Grant Thornton is calling for more consultation from political leaders over the fears the sector could lose contracts and international funding for projects because of business and political uncertainty.
The group said the construction industry raised £6.6 billion for the Scottish economy in 2014, employing thousands of people as it slowly recovered from heavy losses in the global downturn of 2009.
It said this was partly due to an increase in major public infrastructure projects, but now there were “fears that political deadlock combined with growing nervousness from overseas investors” could spark another crisis of confidence.
James Andersen, property and construction specialist at Grant Thornton in Scotland, said: “The recent business rates changes, combined with a raft of sweeping tax reforms and the ongoing skills shortage, has created a toxic mix and, quite simply, there is now no room for complacency.
“Scotland’s property and construction sector contributes billions to the economy and plays a vital role in skilled employment. Public and private sector leaders need to start a dialogue immediately and explore how greater collaboration and a joined-up strategy focused on growth can enable the industry to thrive in the medium to long term.”
His comments came as upmarket estate agent Savills revealed a rise in profits but said the fallout surrounding Brexit and indyref2 has made the commercial property market “slightly more challenging”.
Savills’ results showed that pre-tax profit nudged up 1 per cent to £100 million, helped by a strong performance in continental Europe and China.

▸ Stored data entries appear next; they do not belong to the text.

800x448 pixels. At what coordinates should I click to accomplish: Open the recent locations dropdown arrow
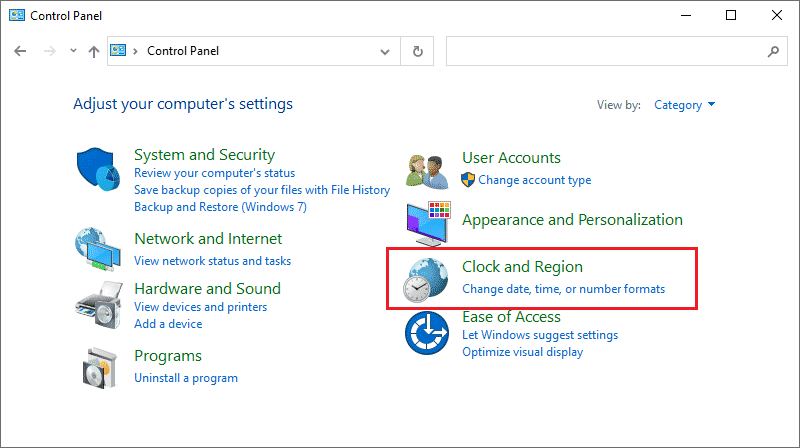(x=73, y=51)
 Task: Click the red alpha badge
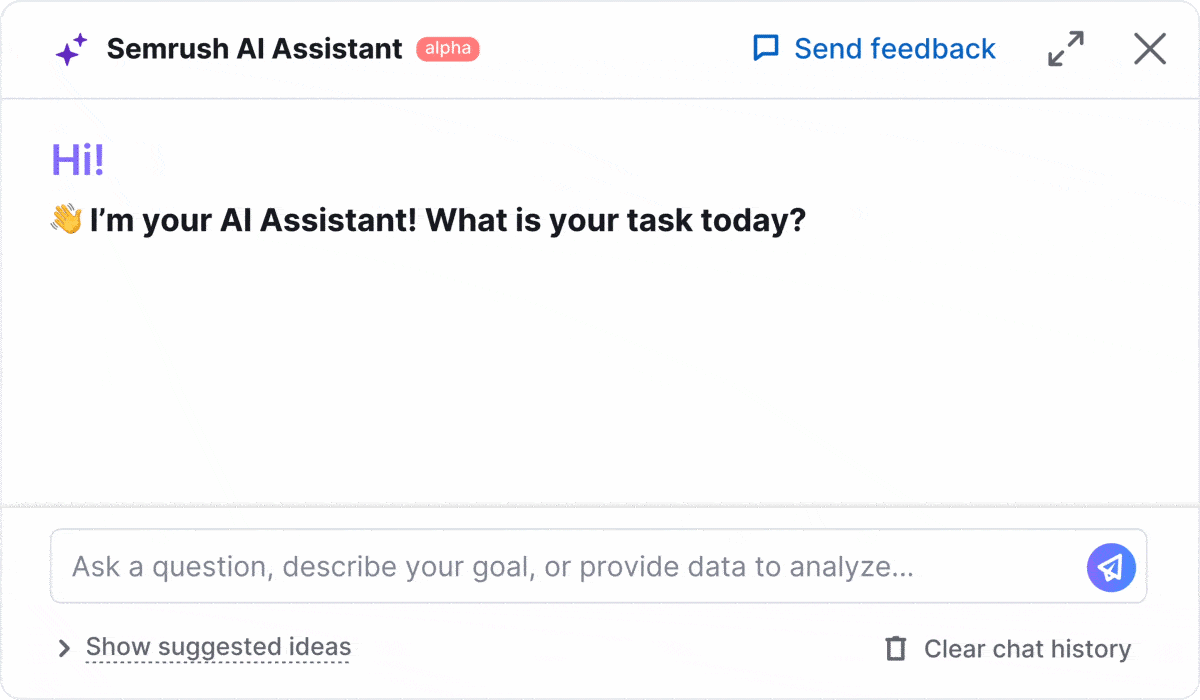[448, 49]
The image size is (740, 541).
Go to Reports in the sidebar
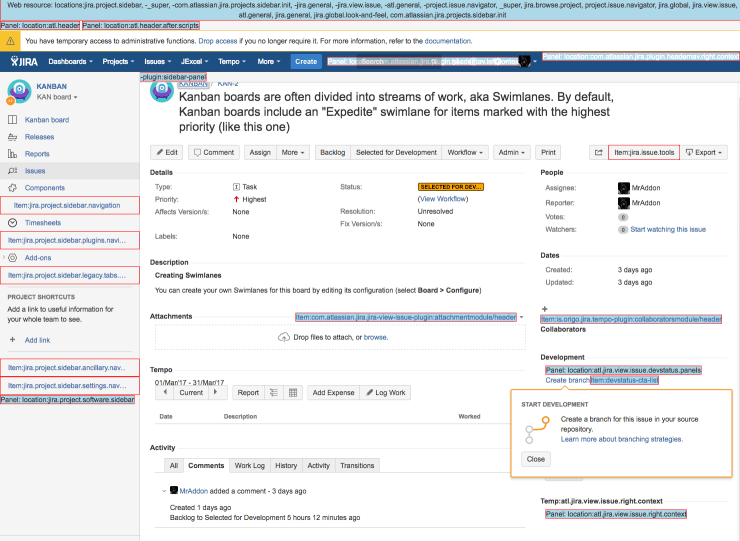[37, 154]
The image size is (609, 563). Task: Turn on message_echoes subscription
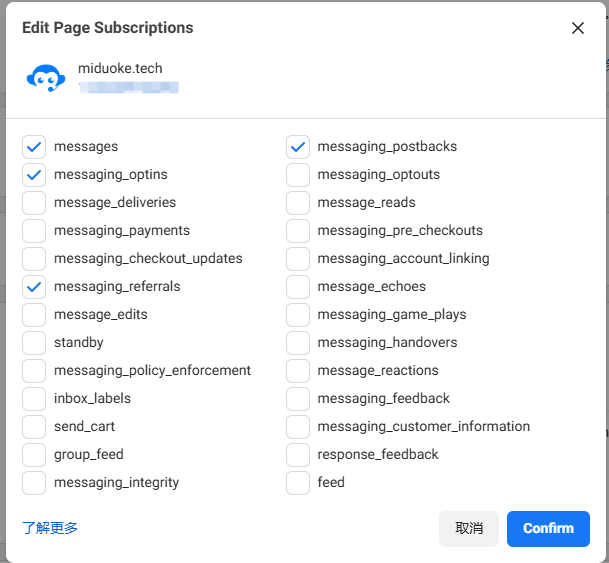298,287
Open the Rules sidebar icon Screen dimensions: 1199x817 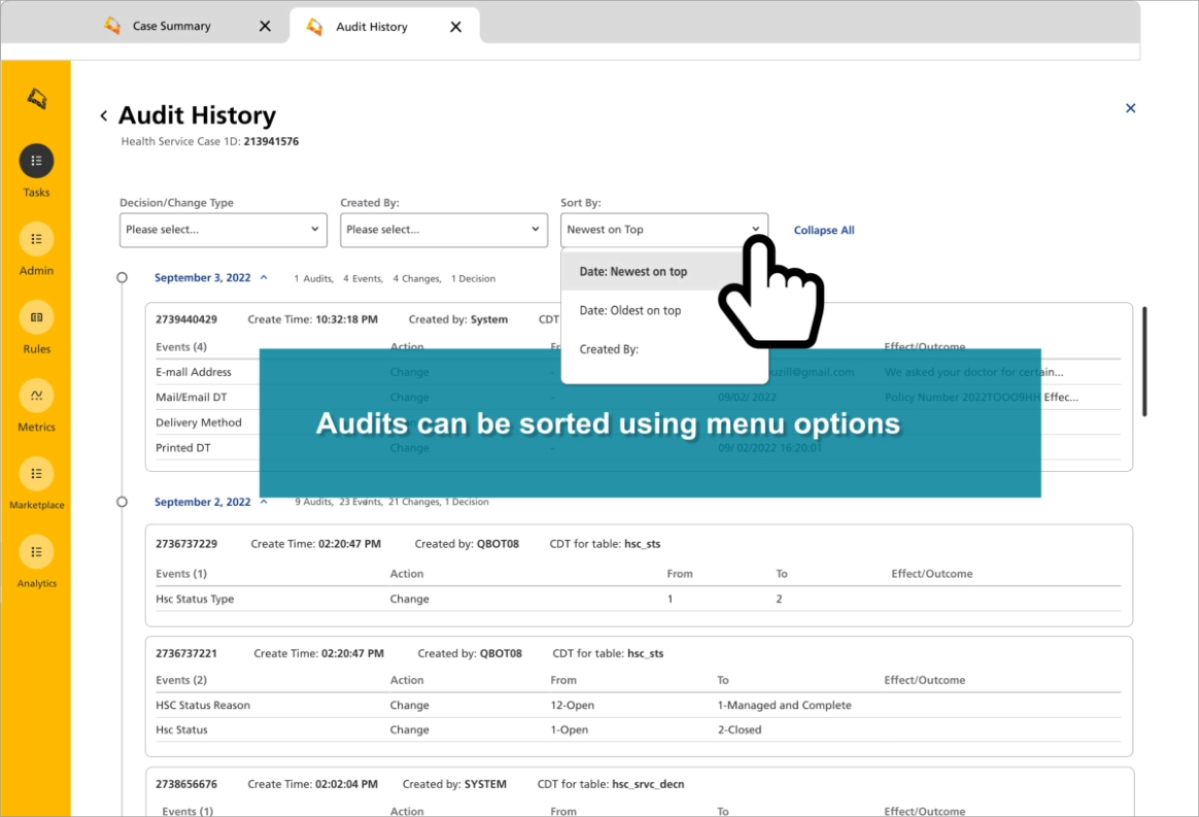(36, 317)
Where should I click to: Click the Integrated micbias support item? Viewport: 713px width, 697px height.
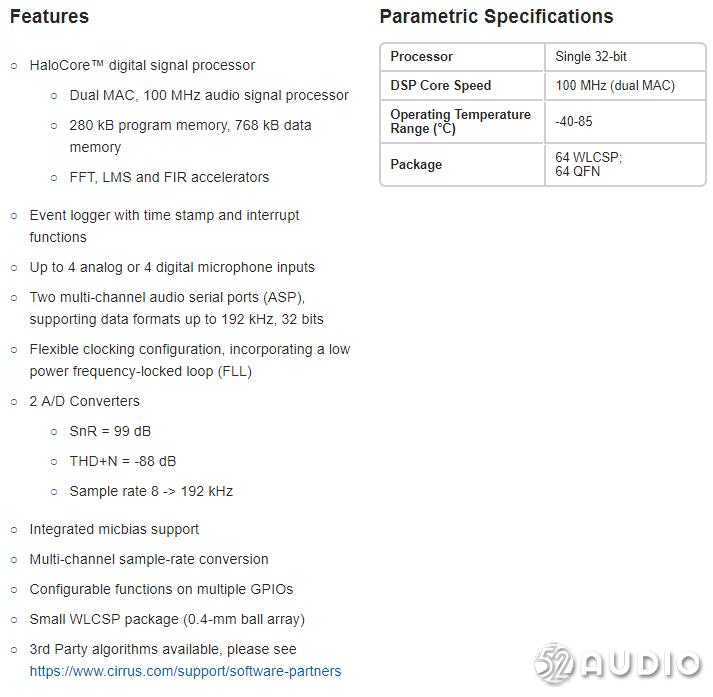(x=114, y=529)
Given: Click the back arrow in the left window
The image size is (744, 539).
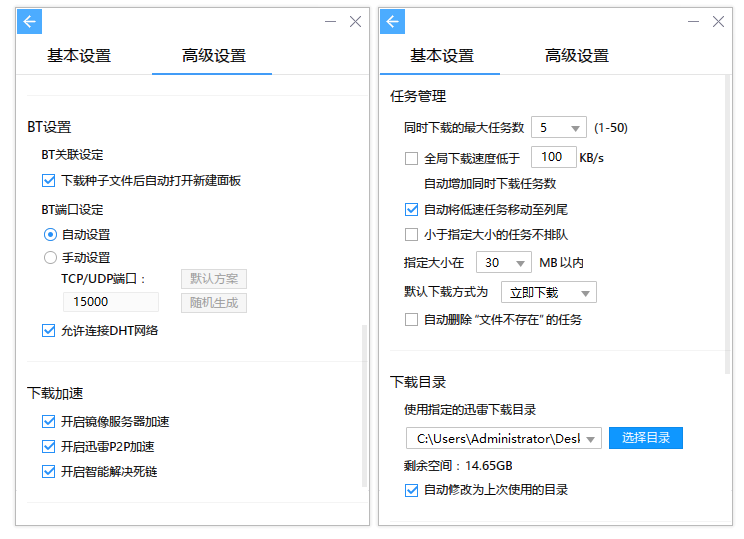Looking at the screenshot, I should [30, 21].

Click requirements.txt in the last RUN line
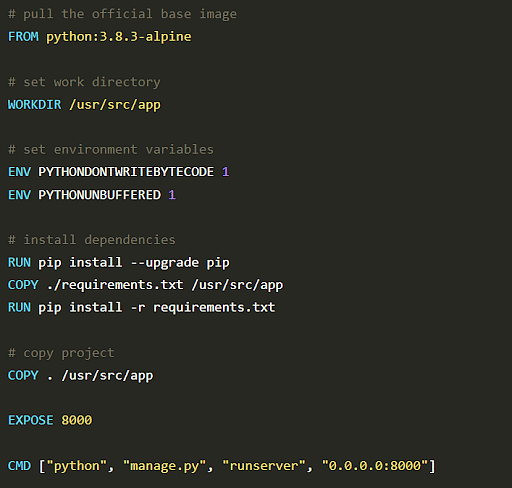coord(214,308)
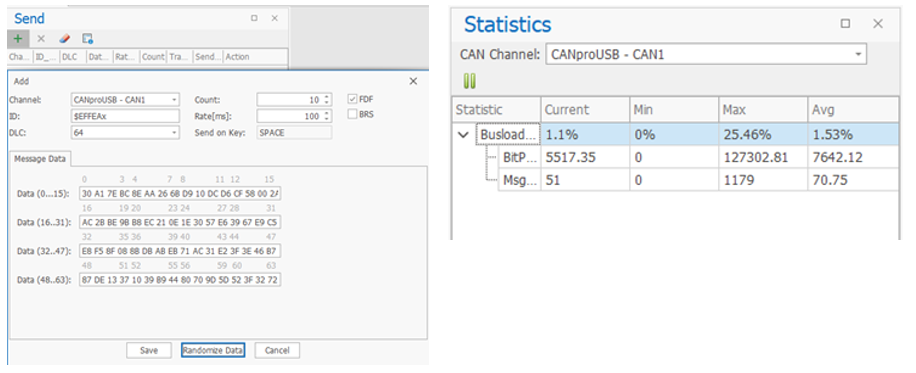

Group revenue jumped 13 per cent to £1.4 billion, with chief executive Jeremy Helsby hailing a “record performance in 2016 despite the geopolitical distractions”.
But the firm also laid bare the impact of the Brexit vote on the key London market, with the business booking a 3 per cent fall in revenue at its UK residential arm to £124.4m, and contract exchanges falling 5 per cent in the capital.
Savills added that revenue from UK commercial transactions decreased 13 per cent to £86m against a backdrop of an overall 28 per cent fall in investment volumes.
However, it added that the collapse in the value of the pound helped mitigate the impact, with the top end of the residential market getting a boost and foreign buyers piling into the commercial market.
Nick Penny, head of Savills Scotland, said: “On the residential side of the business we have seen some very high values achieved in the past year, in hotspots around Edinburgh and Glasgow and the major centres.
“Whilst the uncertainly around Brexit and the noise about a possible indyref2 has made the commercial property market slightly more challenging, investment into Edinburgh’s office market in 2016 reached heights not seen since 2006 with £426m of transactions, 73 per cent above the ten-year annual average. Meanwhile, comparative value for money continued to drive demand for rural land in Scotland.”
He added: “I am cautiously optimistic about Scotland’s property sector in 2017, as for those looking to achieve an income return, real estate still provides a very attractive asset class.”
The central London leasing market saw a 21 per cent reduction in the take-up of City offices, while the vacancy rate in the Square Mile rose to 5.7 per cent against as rents continued to increase.
Helsby said: “We entered 2017 with a continuation of global macro-economic concerns, rising bond yields, uncertainty over the impact of Brexit negotiations in the UK and continental Europe and a new administration in the US.
“Savills is a strong and diverse global firm and we continue to look at opportunities to develop our business. We have started the year well and our expectations for the full year remain unchanged.”
Nicholas Hyett, equity analyst at Hargreaves Lansdown, said: “Savills has delivered growth despite the turmoil in the UK property market, which is testament to the fact that it’s a lot more than a high end UK estate agent these days.”